Em tempos de festa, era costume do governador romano libertar um prisioneiro, a escolha sendo feita pela multidão.
Explicação Histórica
A 'festa' refere-se à Páscoa judaica, um período de grande afluxo a Jerusalém e intensa expectativa messiânica (Mateus 26:2). O 'presidente' é Pôncio Pilatos, o governador romano da Judeia. O ato de 'soltar um preso' era um costume conhecido como indulto pascal, provavelmente uma estratégia romana para apaziguar a população judaica em tempos de grande tensão religiosa e política, concedendo-lhes um privilégio popular.
Interpretação Doutrinária
Este costume, embora humano, é usado pela soberania divina para evidenciar a rejeição de Cristo pela humanidade e prefigurar a substituição sacrificial.

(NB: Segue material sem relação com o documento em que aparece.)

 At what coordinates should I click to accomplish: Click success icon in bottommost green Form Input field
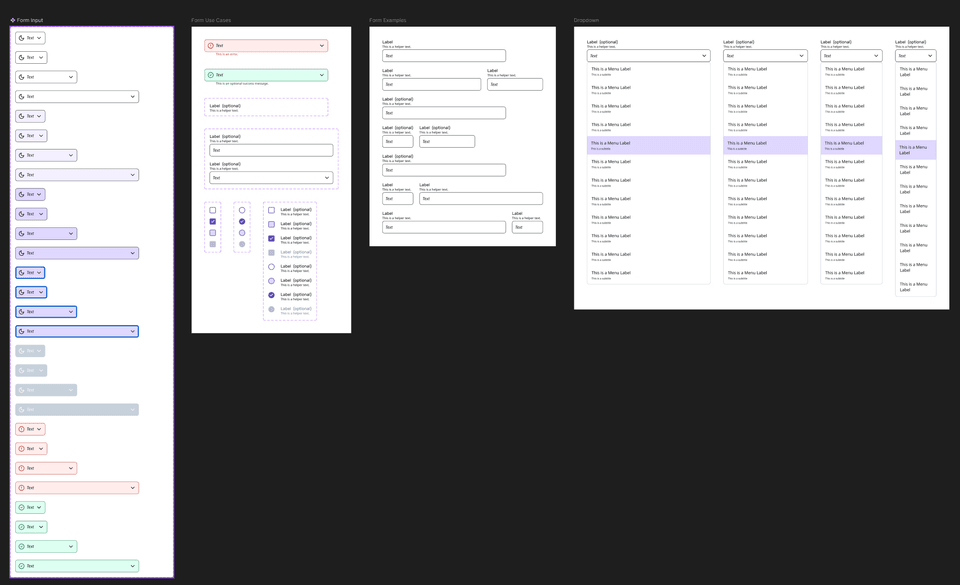click(x=22, y=566)
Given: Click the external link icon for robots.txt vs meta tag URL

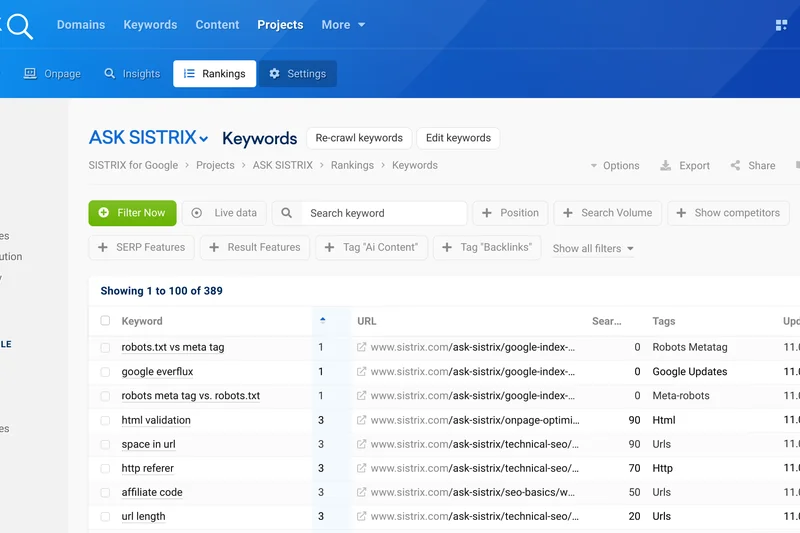Looking at the screenshot, I should pos(362,348).
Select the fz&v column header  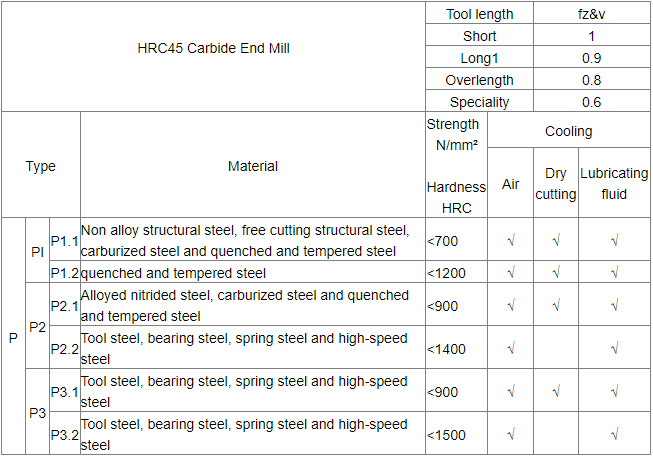click(x=591, y=14)
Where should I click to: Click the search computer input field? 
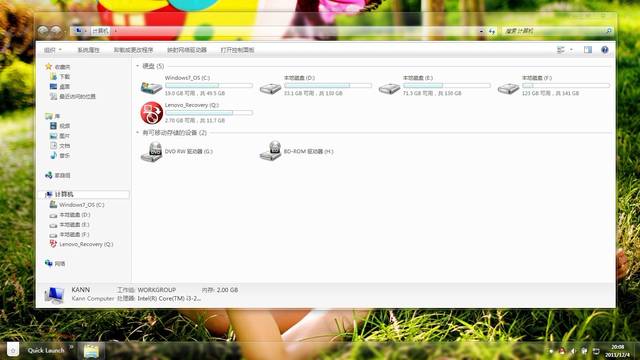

A escolha do povo por Barrabás, um criminoso, em detrimento de Jesus, o Inocente Messias, ilustra a depravação humana e a necessidade universal de salvação. A libertação de Barrabás pela condenação de Jesus demonstra o princípio da justificação pela fé: o pecador é liberto porque Cristo assumiu sua culpa.
Aplicação Prática
O cristão é confrontado com a mesma escolha que a multidão: aceitar a Jesus como Salvador, renunciando à vida de pecado (representada por Barrabás), ou rejeitá-Lo. Ao aceitar Cristo, o crente encontra a verdadeira libertação do pecado e deve buscar uma vida contínua de santificação e obediência, em gratidão pelo sacrifício de Jesus.
Precauções de Leitura
Evitar a interpretação de que este costume romano é uma validação para qualquer sistema de indulto humano fora da provisão divina. O foco não deve ser na tradição política, mas em como Deus usou a circunstância para manifestar a rejeição de Jesus e Sua entrega sacrificial, sublinhando a gravidade da escolha humana.